En outre, le texte modifié prévoit, au niveau des agences de l'eau, des mesures garantissant une plus grande transparence de l'attribution des aides financières. Chaque conseil d'administration d'agence devra instaurer une commission des aides dont les délibérations et décisions seront ensuite rendues publiques. De même, être membre du CA d'une agence de l'eau sera désormais incompatible avec d'autres fonctions, définies ultérieurement par décret. Enfin, un membre du CA directement intéressé par une délibération en tant que représentant d'une entreprise, d'une collectivité ou d'une association concernée par la subvention en jeu, ne pourra plus participer aux débats.
En bref
Le principe général de solidarité écologique a été amendé : il « appellera à prendre en compte, dans toute prise de décision publique ayant une incidence notable sur l'environnement des territoires directement ou indirectement concernés, les interactions des écosystèmes, des êtres vivants et des milieux naturels ou aménagés ».

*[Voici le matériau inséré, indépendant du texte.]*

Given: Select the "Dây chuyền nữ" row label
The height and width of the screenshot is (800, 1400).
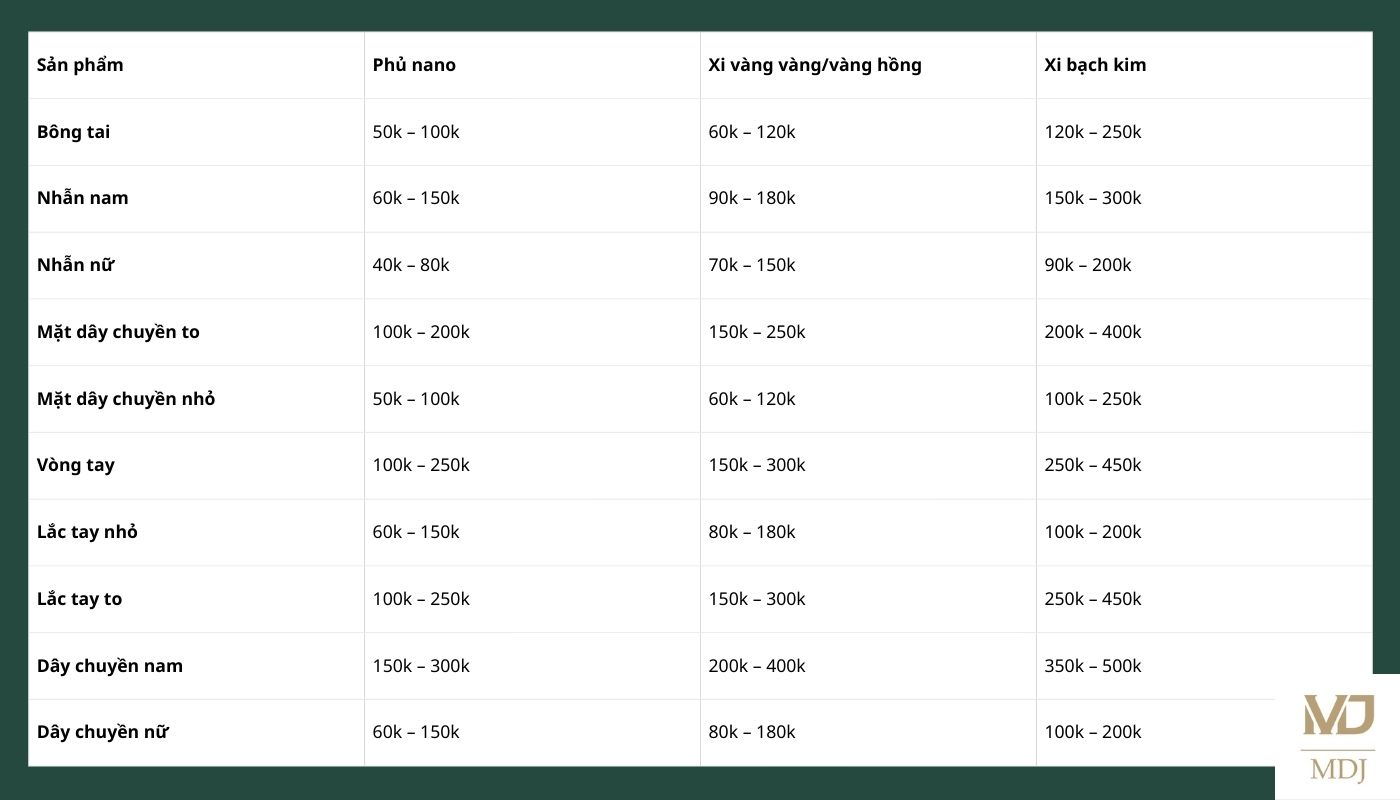Looking at the screenshot, I should [x=102, y=732].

Le principe général de la séquence « Éviter réduire compenser » qui « implique d’éviter les atteintes à la biodiversité et aux services qu’elle fournit ; à défaut, d’en réduire la portée ; enfin, en dernier lieu, de compenser les atteintes qui n’ont pu être évitées et réduites, en tenant compte des espèces, des habitats naturels et des fonctions écologiques affectées » a été renforcé par le fait qu'il devra « viser un objectif d’absence de perte nette, voire tendre vers un gain de biodiversité ».
La dotation de solidarité rurale sera ajustée pour les communes qui ne pratiquent pas l'extinction nocturne mais modulent les puissances installées de leurs équipements en vue de réduire leur facture énergétique à hauteur de 50%. Cela doit inciter les collectivités à lutter contre les pollutions lumineuses nocturnes.
Les bâches publicitaires sur les échafaudages des immeubles classés en travaux seront désormais interdites. L'article du Code du patrimoine qui est ainsi abrogé prévoyait que les recettes de l'affichage devaient être affectées au financement des travaux.